## Written exercise 1
Reproduce word for word the passage in the article below on Winthrop Chandler, starting at "Fig. 1: Landscape" and ending at "McClellan House Antiques.".
## Written exercise 2
Render this sentence from the article below on Winthrop Chandler into Spanish: "Winthrop Chandler (1747–1790) is the first known American artist to paint American landscapes that have survived."

## Excerpt to read
****************************************

Fig. 1: Landscape attributed to Winthrop Chandler (1747–1790), in the General Samuel McClellan house, ca. 1758–1761. Oil on plaster, 42 x 42 inches. Courtesy McClellan House Antiques.

This is an archive article from Antiques & Fine Art magazine.

 

Winthrop Chandler (1747–1790) is the first known American artist to paint American landscapes that have survived. The artists who painted American landscapes prior to Chandler are either unknown, were not born in America, or if they were, did not paint American scenes.1 An American, Sibyl Huntington May, painted an overmantel with people, animals, and her husband’s church, for his parsonage in Haddam, Connecticut, sometime after its completion in 1758.2 However, she only painted a single work.

****************************************

## Material
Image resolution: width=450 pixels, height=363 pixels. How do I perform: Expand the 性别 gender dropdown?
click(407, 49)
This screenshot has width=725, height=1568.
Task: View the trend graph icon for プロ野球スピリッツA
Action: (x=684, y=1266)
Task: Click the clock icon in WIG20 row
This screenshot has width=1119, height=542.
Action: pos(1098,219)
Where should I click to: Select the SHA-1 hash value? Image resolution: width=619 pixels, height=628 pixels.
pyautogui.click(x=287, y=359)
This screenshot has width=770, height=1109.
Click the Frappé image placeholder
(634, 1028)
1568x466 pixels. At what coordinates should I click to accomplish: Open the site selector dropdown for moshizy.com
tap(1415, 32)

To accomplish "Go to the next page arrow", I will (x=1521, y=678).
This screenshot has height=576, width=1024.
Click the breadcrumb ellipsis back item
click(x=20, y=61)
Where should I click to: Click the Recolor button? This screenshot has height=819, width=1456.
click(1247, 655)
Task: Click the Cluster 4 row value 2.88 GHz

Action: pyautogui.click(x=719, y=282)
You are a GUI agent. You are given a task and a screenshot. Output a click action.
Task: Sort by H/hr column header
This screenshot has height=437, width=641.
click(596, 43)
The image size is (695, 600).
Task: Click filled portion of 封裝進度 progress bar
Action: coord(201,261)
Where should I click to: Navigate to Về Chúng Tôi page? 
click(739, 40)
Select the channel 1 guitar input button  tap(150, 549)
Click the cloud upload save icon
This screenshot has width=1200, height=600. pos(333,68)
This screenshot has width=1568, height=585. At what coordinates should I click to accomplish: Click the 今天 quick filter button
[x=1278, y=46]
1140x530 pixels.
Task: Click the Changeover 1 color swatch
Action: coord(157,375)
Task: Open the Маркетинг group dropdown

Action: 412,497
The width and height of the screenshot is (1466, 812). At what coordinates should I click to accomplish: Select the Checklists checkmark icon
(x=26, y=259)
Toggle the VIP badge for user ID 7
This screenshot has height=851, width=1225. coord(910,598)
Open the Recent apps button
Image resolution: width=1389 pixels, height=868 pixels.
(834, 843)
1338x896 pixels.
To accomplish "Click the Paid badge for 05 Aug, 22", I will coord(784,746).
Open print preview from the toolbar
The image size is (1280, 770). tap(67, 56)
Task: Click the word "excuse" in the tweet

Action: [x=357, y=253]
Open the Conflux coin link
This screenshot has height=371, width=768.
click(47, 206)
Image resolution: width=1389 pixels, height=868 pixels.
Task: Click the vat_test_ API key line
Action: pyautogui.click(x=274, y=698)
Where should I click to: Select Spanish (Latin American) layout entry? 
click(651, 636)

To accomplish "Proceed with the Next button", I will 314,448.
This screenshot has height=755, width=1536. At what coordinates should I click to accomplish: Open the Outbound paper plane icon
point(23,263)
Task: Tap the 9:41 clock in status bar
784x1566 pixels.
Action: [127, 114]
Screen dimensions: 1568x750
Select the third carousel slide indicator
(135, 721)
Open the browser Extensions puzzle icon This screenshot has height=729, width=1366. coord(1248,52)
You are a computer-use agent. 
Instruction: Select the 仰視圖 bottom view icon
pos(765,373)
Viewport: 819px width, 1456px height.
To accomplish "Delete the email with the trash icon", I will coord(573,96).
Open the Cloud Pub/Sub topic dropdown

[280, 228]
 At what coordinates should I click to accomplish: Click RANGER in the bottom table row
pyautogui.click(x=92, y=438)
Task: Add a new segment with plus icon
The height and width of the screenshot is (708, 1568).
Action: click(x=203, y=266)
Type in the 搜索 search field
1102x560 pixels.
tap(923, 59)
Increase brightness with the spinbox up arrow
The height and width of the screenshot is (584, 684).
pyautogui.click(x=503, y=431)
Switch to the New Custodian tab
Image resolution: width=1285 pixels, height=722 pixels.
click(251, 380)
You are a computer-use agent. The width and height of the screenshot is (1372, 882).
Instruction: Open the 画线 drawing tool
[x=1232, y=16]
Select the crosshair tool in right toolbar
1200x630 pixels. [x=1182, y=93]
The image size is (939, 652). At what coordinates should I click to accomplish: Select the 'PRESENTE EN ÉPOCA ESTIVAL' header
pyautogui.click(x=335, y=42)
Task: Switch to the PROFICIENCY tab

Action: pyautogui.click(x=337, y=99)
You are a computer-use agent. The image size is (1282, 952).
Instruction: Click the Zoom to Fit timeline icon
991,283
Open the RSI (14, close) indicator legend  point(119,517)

****************************************

## Exercise solution 1
Fig. 1: Landscape attributed to Winthrop Chandler (1747–1790), in the General Samuel McClellan house, ca. 1758–1761. Oil on plaster, 42 x 42 inches. Courtesy McClellan House Antiques.

## Exercise solution 2
Winthrop Chandler (1747–1790) es el primer artista estadounidense conocido que pintó paisajes estadounidenses que se han conservado.